In a significant escalation in the fight against cyber crime, the US State Department's Rewards for Justice (RFJ) program has unveiled a reward of up to $10 million for information connecting the recent Clop ransomware attacks to a foreign government.
The bounty initiative comes hot on the heels of a series of disruptive cyber attacks orchestrated by the Clop ransomware group that began last month.
These attacks targeted global enterprises by exploiting a zero-day vulnerability in the MOVEit Transfer security file transfer platform, leading to data breaches in hundreds of companies.
The perpetrators have begun listing victim companies on a data leak website, threatening to publish stolen information unless a ransom is paid.
Concurrently, reports have emerged that numerous US federal agencies, including the Department of Energy, have been compromised during these attacks, raising fears over potential data theft.
Advisory from @CISAgov, @FBI: https://t.co/jenKUZRZwtDo you have info linking CL0P Ransomware Gang or any other malicious cyber actors targeting US critical infrastructure to a foreign government?
Send us a tip. You could be eligible for a reward.#StopRansomware pic.twitter.com/fAAeBXgcWA
— Rewards for Justice (@RFJ_USA) June 16, 2023
"No political interest"
RFJ is a longstanding initiative of the US Department of State that offers financial incentives for valuable intelligence concerning threats to US national security.
Originating as a program to gather information on terrorist activities, it has evolved to encompass cyber threats, covering notorious groups such as the Conti ransomware operation, Russian Sandworm hackers, REvil ransomware and the Evil Corp hacking group.
Clop threat actors have publically stated to have deleted any government-related data immediately after the breach, emphasising that their operations are solely financially driven and have no political interest.

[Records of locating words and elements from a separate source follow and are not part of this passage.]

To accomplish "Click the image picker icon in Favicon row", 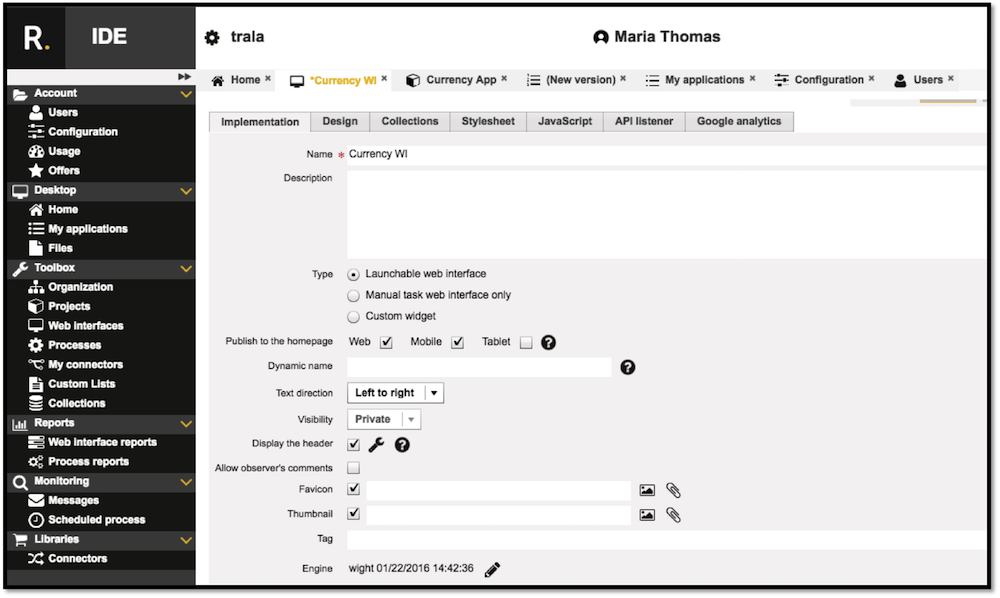I will tap(647, 490).
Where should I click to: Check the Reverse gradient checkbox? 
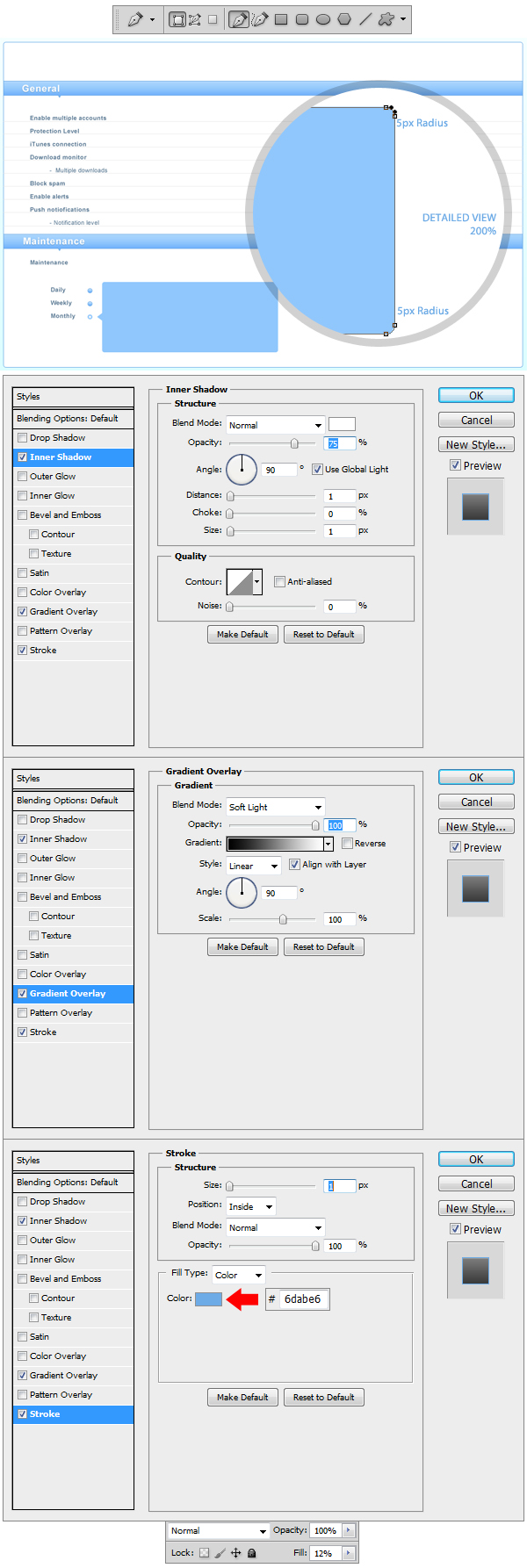point(347,844)
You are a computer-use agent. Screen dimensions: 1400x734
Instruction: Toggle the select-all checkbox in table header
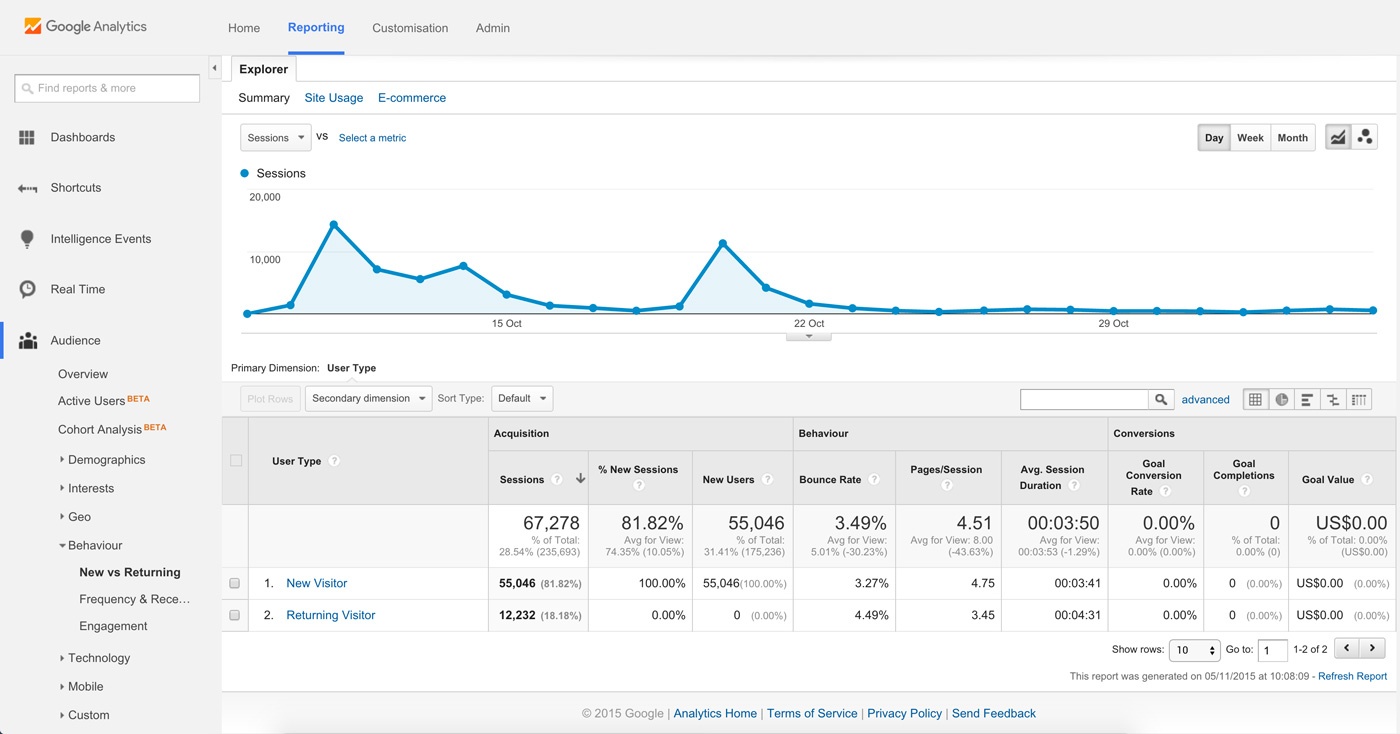[236, 461]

"We got a lot of emails about government data, we don't have any government data and anything directly residing on exposed and badly protected, not encrypted file transfer, we still do the polite thing and delete all," a message on the Clop data leak site read.

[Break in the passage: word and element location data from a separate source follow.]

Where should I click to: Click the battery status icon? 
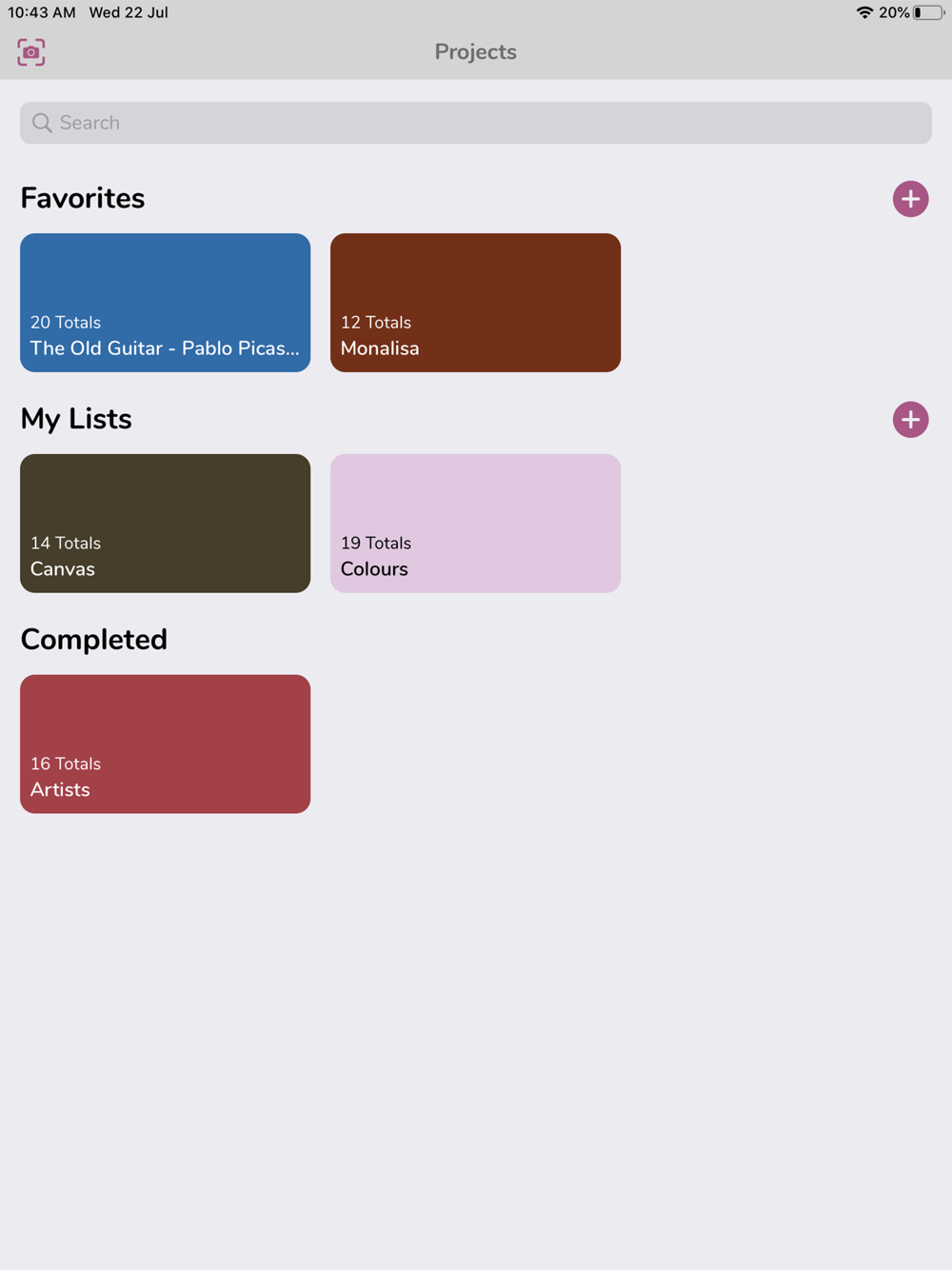(x=928, y=12)
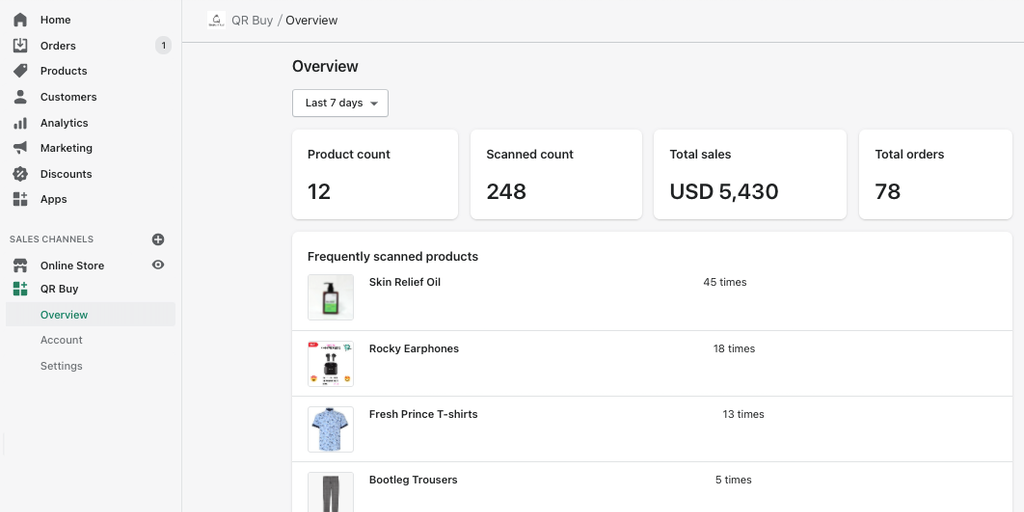Click the Online Store storefront icon
Image resolution: width=1024 pixels, height=512 pixels.
point(20,266)
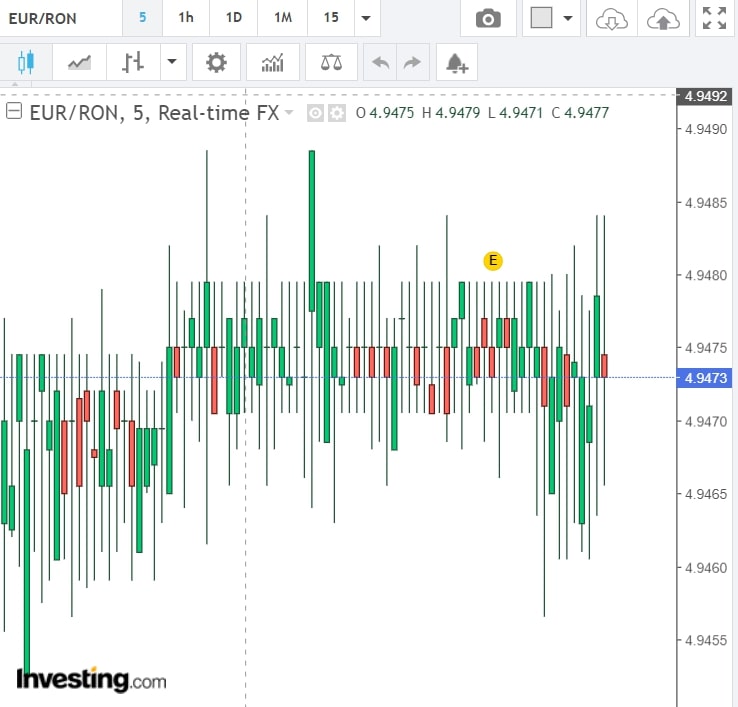Switch to the area chart style

pos(79,63)
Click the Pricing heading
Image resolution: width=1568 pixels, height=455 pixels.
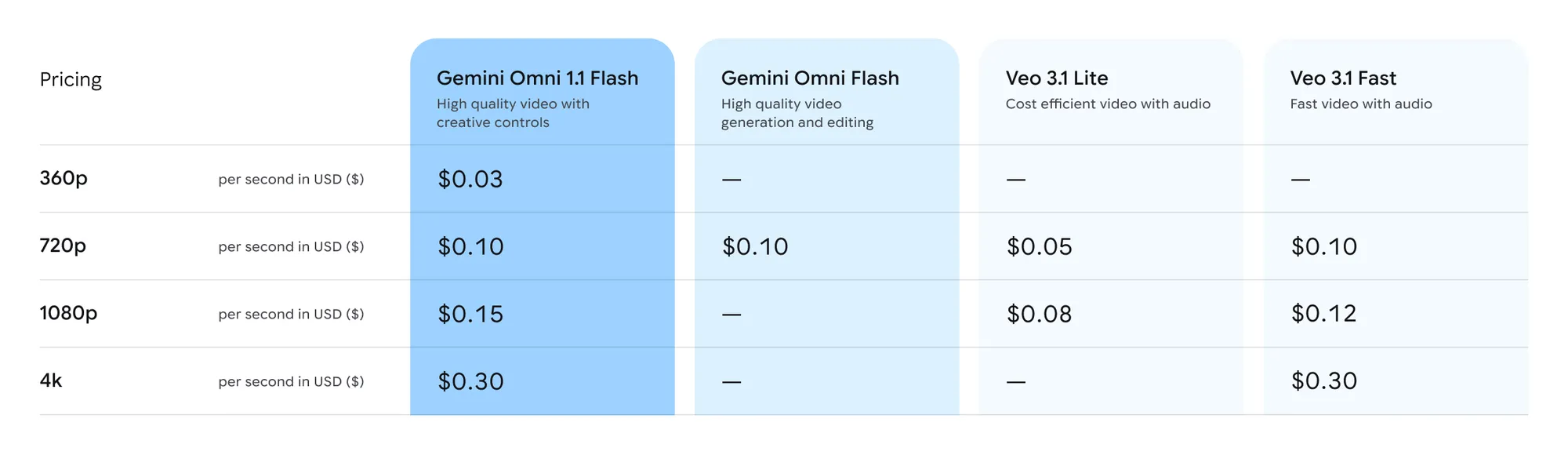click(71, 80)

Despite these assurances, the lack of verifiability prompts federal agencies to operate under the assumption that stolen data could be misused or fall into the hands of foreign governments.
The RFJ program aims to impede further attacks by encouraging individuals, including potential insider threat actors, to submit valuable information regarding the Clop operation for a significant financial reward.
To facilitate the process of tipping, the State Department has established a dedicated Tor SecureDrop server to enable the safe and secure submission of information about Clop and other cyber threat actors.